Press "Enter" to skip to content

Posts published in “Day: July 8, 2012”

Idaho, now and at birth

idahocolumnn

Imagine an Idaho with no government at all.

Actually, you don’t have to imagine – we’re coming up on its anniversary. 2013 marks 150 years since Idaho Territory was established, and the date will be celebrated – efforts are already underway – as the Idaho Territorial Sesquicentennial (century-and-a-half). The centennial was celebrated in 1963; a special “territorial centennial edition” Idaho almanac sits on my bookshelf.

The key celebration date probably will be March 4, when Abraham Lincoln signed the organic act formally setting up the territory. But as a practical matter, there was no territory until a governor was sworn in, and that happened the following July 10, which was 149 years ago this week.

In between, and for a while afterward, government in Idaho was more theoretical than real. The first towns – Lewiston, Orofino, Franklin – were only a year or two old, a little more primitive than the first season of the TV program “Deadwood.” Idaho was split from Washington Territory partly because officials at Olympia realized they could not practically administer the newly-developing mining communities. The job proved, at first, about as difficult from the new territorial capital of Lewiston.

The first governor was a friend of Lincoln’s, former Illinois attorney William Wallace, then Washington territorial delegate to Congress. Figuring he might lose the next territorial election, he accepted the Idaho governorship. But that was even more problematic. When he got to the territory in July and declared Lewiston as the capital (as he had authority to do), he immediately enraged southern Idaho, whose population in the Idaho City and Boise area already was outnumbering the north. Not only that, Idaho Territory was then heavily Democratic, populated with ex-southerners: Not fans of Lincoln.

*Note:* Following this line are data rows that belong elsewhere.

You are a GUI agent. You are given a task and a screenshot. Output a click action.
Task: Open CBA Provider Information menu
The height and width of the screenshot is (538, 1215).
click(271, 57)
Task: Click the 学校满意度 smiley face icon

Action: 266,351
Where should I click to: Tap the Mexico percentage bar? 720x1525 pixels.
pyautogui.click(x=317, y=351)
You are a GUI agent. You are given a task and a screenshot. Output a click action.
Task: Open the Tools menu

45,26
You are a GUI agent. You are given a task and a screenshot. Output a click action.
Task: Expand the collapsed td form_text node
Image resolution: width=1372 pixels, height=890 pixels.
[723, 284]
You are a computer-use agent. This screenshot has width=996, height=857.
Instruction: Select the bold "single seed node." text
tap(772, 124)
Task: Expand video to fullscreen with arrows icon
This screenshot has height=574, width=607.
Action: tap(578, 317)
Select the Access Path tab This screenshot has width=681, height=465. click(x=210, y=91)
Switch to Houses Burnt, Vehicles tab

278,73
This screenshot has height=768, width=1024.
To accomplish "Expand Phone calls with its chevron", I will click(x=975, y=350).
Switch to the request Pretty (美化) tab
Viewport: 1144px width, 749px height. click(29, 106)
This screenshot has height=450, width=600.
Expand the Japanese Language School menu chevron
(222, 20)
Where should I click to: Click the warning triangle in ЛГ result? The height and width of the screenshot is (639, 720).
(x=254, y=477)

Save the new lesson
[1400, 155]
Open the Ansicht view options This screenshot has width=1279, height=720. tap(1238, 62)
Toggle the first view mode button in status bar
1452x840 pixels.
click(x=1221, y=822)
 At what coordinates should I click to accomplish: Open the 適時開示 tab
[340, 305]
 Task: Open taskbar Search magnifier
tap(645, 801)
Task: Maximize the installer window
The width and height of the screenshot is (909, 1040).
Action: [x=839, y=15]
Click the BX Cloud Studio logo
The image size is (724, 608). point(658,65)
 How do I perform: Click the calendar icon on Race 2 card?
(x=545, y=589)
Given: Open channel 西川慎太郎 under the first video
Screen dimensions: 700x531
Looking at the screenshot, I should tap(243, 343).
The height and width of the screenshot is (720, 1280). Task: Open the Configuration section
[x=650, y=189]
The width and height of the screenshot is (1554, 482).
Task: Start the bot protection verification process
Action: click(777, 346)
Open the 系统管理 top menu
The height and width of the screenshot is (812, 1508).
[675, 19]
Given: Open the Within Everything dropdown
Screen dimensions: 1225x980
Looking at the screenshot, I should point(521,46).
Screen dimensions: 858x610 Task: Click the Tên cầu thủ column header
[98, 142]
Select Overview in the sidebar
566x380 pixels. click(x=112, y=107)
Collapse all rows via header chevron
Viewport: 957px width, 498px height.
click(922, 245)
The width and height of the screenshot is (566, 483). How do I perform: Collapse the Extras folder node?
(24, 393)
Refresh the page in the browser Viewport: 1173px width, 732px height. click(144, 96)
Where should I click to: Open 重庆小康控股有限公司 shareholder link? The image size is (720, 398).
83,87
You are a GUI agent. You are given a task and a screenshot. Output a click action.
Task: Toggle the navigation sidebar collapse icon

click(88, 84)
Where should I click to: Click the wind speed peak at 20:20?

A judge, John R. McBride, declared that because the territory’s organic act hadn’t specified what laws would go into effect in Idaho, that it had no laws at all, until the territorial legislature (which hadn’t been elected yet) adopted some. When southern Idaho Democrats tried to elect county officials, Wallace declared those elections were illegal, and appointed all-new Republicans to the posts.

You think we’ve got partisan rancor today? The centennial Idaho courts history Justice for the Times told of “a territorial judge who tried to hold a term of court in Florence (a now-vanished mining town) in 1862. The grand jury which convened promptly indicted Lincoln, his Cabinet, various Union Army officers and the judge himself – all for high treason. Whereupon the judge promptly adjourned court and left town. When he reached Walla Walla he resigned.”

Wallace himself promptly stood for election as Idaho’s first territorial delegate to Congress and, in one of the most bitter and fraudulent elections Idaho has had, won. The territory had no government to speak of until two governors later.

What was Idaho like then? Dangerous, above all – dominated by the most violent, with little help for anyone else. Property was what you could defend with a gun or a knife. Good and services were what you could get if you could arrive at terms of exchange. Few women were interested in moving there.

Later, Idaho settled down. Communities were build, laws crafted and enforced, society structured. But in these days when the utility of government is so much at question, a harder look at Idaho’s territorial sesquicentennial might have more than usual usefulness.